◆ **WHAT TO WORK ON**:
How many lines in the records below include "Stop"? Answer with the number only.

◆ **DATA SUPPLIED**:
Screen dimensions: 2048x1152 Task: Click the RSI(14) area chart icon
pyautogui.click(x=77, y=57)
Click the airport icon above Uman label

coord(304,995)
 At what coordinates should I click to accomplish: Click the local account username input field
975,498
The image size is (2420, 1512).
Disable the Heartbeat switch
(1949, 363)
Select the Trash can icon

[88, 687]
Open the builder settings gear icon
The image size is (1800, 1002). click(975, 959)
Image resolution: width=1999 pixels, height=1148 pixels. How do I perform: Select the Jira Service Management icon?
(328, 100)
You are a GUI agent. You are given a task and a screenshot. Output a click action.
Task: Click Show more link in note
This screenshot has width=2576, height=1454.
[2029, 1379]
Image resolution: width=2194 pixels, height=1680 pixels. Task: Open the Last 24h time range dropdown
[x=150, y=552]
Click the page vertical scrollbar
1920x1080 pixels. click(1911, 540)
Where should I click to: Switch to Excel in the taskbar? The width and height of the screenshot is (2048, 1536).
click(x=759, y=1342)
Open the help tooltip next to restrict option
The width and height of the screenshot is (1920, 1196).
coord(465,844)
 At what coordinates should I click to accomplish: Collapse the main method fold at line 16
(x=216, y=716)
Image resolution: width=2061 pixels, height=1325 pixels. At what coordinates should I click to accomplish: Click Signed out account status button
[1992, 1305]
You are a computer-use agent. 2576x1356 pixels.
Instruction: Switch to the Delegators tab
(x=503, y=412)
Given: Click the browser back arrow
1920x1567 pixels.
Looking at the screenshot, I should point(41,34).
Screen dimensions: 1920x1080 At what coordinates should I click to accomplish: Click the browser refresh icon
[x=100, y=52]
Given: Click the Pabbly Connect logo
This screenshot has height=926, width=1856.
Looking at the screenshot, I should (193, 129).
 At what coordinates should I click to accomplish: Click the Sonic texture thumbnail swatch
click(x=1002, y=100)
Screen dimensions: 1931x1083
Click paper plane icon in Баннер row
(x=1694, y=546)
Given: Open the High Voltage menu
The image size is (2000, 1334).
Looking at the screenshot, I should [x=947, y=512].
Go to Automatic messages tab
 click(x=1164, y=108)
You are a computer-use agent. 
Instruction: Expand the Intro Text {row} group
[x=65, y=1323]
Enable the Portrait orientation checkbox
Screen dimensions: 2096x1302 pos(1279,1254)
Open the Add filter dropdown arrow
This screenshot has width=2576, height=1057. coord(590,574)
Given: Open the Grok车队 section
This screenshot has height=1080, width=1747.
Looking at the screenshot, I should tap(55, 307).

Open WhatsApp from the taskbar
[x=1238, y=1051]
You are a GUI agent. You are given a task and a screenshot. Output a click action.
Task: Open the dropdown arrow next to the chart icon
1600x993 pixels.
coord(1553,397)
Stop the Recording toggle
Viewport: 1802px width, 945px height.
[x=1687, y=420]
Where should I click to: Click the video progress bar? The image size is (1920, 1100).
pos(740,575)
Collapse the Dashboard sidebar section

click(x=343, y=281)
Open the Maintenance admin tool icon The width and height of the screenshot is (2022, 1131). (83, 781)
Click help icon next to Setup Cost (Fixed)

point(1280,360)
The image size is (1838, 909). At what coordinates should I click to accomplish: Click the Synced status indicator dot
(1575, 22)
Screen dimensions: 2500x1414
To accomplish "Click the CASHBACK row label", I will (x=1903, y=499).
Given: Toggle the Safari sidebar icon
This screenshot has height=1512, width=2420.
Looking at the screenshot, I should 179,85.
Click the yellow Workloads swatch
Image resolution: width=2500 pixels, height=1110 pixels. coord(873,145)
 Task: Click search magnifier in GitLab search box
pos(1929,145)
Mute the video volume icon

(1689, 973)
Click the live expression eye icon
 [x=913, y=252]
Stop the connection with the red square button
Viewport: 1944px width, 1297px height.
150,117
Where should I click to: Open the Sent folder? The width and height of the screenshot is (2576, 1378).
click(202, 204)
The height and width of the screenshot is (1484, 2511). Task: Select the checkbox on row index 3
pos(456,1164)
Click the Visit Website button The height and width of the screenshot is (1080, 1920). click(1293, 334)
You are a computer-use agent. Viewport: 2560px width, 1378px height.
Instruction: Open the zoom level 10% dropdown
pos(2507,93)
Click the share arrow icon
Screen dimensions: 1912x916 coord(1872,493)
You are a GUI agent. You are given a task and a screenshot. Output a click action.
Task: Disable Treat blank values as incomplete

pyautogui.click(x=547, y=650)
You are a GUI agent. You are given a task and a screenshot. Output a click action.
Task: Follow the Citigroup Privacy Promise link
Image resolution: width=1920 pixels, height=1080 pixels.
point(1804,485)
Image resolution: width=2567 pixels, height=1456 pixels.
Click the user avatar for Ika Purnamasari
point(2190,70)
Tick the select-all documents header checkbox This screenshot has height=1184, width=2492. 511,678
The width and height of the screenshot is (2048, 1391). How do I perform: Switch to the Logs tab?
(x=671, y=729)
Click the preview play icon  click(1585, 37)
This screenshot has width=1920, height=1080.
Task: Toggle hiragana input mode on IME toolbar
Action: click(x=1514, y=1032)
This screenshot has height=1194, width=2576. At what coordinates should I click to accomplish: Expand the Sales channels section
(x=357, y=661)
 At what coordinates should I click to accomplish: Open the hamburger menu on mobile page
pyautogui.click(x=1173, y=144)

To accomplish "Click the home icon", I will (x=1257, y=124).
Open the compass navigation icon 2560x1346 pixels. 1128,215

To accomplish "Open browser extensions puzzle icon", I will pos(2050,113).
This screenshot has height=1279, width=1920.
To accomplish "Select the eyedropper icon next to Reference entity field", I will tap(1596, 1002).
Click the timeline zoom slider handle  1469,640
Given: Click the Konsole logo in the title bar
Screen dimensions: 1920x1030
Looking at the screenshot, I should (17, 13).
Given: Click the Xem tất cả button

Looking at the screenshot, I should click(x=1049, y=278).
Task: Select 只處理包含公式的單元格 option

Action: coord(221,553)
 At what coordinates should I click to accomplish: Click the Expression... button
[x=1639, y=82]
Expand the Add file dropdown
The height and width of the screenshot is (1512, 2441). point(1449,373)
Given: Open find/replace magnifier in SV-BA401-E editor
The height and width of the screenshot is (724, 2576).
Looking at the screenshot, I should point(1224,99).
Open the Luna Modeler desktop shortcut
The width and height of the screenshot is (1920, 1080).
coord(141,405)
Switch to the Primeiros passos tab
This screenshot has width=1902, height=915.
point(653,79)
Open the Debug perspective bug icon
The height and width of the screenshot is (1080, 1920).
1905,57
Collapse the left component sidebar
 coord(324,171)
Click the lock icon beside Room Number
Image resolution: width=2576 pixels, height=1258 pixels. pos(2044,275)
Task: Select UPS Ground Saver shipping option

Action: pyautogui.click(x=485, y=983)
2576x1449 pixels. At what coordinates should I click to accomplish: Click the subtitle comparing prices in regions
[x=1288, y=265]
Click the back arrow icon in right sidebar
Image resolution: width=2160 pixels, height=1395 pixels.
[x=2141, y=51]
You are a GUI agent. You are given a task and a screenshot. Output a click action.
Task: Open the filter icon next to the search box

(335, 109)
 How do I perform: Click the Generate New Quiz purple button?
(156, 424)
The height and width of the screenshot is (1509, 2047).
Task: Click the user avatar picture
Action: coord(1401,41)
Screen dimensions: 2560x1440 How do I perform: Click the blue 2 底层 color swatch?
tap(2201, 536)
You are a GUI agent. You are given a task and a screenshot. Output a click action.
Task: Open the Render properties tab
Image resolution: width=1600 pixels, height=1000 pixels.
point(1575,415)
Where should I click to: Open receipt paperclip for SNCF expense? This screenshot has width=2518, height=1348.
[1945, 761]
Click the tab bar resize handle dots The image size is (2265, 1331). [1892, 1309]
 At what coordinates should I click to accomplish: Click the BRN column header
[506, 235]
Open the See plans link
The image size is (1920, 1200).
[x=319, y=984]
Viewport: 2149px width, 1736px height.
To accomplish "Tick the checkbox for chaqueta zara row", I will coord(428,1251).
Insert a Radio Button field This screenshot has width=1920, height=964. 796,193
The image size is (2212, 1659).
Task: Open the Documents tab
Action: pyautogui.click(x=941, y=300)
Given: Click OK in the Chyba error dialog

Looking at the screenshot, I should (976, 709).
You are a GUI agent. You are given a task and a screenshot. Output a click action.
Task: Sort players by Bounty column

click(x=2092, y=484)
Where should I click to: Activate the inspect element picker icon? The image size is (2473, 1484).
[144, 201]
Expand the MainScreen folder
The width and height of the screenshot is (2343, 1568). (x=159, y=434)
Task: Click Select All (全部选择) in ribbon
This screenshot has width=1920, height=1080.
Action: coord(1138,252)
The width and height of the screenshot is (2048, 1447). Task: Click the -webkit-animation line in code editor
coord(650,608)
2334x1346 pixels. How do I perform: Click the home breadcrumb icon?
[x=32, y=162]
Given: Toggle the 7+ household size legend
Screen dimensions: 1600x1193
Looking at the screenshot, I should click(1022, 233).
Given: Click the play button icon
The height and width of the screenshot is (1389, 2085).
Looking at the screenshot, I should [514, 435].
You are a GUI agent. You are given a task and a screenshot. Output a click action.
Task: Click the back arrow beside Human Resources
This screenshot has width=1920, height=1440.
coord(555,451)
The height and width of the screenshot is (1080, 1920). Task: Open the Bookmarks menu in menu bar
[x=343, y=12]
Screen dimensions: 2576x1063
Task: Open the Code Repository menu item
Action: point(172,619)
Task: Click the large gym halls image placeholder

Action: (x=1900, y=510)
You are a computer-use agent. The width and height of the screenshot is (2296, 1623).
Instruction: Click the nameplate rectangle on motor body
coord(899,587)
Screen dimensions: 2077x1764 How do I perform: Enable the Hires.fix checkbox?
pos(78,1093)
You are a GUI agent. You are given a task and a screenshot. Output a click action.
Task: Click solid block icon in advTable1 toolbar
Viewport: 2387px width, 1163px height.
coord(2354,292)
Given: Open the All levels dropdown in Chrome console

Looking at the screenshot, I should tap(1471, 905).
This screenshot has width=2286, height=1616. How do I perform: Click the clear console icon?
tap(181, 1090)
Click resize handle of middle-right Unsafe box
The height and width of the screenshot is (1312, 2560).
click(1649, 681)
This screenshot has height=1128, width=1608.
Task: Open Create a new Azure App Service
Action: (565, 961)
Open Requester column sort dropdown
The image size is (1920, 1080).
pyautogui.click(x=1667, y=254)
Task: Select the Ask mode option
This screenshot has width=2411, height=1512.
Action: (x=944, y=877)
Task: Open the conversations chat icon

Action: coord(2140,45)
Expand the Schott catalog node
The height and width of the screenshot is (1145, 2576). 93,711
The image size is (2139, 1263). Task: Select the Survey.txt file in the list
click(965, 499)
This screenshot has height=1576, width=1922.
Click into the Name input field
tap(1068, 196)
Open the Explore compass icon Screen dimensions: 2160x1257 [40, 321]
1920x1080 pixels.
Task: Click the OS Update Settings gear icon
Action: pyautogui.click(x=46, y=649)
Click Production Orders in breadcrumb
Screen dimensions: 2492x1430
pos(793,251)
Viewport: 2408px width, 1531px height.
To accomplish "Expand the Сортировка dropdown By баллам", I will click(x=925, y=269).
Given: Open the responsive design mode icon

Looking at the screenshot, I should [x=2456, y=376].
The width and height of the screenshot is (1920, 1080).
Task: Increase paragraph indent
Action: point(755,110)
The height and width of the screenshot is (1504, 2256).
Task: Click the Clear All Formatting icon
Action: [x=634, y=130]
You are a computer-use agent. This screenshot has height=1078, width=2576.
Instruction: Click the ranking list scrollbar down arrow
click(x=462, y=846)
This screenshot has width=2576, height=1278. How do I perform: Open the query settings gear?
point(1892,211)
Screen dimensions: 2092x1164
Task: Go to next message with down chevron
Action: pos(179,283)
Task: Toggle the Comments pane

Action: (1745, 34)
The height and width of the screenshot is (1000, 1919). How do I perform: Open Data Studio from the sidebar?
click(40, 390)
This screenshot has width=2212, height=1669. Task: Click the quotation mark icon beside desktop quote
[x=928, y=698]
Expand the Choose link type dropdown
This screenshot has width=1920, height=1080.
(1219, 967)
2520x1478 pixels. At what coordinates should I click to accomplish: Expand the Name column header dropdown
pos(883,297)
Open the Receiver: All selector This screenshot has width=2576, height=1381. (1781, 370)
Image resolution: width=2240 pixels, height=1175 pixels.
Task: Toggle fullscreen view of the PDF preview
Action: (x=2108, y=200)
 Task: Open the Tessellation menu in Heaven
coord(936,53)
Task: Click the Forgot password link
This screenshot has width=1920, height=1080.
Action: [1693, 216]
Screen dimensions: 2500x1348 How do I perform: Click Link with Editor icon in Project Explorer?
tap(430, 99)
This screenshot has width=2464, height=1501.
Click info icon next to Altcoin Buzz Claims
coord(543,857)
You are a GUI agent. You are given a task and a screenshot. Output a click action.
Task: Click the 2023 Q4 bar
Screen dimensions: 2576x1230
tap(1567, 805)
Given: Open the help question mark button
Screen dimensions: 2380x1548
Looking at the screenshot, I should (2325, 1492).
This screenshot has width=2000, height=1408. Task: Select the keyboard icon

◆ **SOLUTION TO THIS EXERCISE**:
2